** BEGIN **

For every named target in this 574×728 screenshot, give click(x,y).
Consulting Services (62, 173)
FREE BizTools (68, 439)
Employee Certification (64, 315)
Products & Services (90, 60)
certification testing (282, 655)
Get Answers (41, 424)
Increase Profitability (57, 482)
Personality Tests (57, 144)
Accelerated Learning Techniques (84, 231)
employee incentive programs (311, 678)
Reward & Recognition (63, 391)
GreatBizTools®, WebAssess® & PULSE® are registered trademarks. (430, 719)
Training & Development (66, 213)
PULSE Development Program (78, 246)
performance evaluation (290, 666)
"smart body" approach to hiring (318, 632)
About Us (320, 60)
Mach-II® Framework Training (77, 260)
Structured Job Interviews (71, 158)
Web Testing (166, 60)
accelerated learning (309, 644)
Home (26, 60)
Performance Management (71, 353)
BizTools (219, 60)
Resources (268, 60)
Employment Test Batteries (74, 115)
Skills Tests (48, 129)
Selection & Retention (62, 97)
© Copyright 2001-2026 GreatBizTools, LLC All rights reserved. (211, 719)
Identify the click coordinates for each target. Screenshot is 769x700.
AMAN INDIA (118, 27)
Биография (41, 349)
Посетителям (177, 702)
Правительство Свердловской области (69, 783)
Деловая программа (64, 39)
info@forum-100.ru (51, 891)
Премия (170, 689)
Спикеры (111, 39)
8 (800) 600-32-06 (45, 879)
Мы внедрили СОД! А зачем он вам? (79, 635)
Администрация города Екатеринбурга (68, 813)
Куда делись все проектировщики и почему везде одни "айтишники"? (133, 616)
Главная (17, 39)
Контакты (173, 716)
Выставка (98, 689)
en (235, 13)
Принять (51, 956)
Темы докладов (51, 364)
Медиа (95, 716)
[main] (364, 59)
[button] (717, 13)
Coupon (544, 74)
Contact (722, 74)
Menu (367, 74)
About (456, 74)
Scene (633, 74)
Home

** END **

## TASK DIRECTIONS
Please format all of the material above as a numbered list, one line per item and no blank lines.

## EXERCISE RESPONSE
1. For every named target in this 574×728 screenshot, give click(x,y).
2. Consulting Services (62, 173)
3. FREE BizTools (68, 439)
4. Employee Certification (64, 315)
5. Products & Services (90, 60)
6. certification testing (282, 655)
7. Get Answers (41, 424)
8. Increase Profitability (57, 482)
9. Personality Tests (57, 144)
10. Accelerated Learning Techniques (84, 231)
11. employee incentive programs (311, 678)
12. Reward & Recognition (63, 391)
13. GreatBizTools®, WebAssess® & PULSE® are registered trademarks. (430, 719)
14. Training & Development (66, 213)
15. PULSE Development Program (78, 246)
16. performance evaluation (290, 666)
17. "smart body" approach to hiring (318, 632)
18. About Us (320, 60)
19. Mach-II® Framework Training (77, 260)
20. Structured Job Interviews (71, 158)
21. Web Testing (166, 60)
22. accelerated learning (309, 644)
23. Home (26, 60)
24. Performance Management (71, 353)
25. BizTools (219, 60)
26. Resources (268, 60)
27. Employment Test Batteries (74, 115)
28. Skills Tests (48, 129)
29. Selection & Retention (62, 97)
30. © Copyright 2001-2026 GreatBizTools, LLC All rights reserved. (211, 719)
31. Identify the click coordinates for each target. Screenshot is 769x700.
32. AMAN INDIA (118, 27)
33. Биография (41, 349)
34. Посетителям (177, 702)
35. Правительство Свердловской области (69, 783)
36. Деловая программа (64, 39)
37. info@forum-100.ru (51, 891)
38. Премия (170, 689)
39. Спикеры (111, 39)
40. 8 (800) 600-32-06 (45, 879)
41. Мы внедрили СОД! А зачем он вам? (79, 635)
42. Администрация города Екатеринбурга (68, 813)
43. Куда делись все проектировщики и почему везде одни "айтишники"? (133, 616)
44. Главная (17, 39)
45. Контакты (173, 716)
46. Выставка (98, 689)
47. en (235, 13)
48. Принять (51, 956)
49. Темы докладов (51, 364)
50. Медиа (95, 716)
51. [main] (364, 59)
52. [button] (717, 13)
53. Coupon (544, 74)
54. Contact (722, 74)
55. Menu (367, 74)
56. About (456, 74)
57. Scene (633, 74)
58. Home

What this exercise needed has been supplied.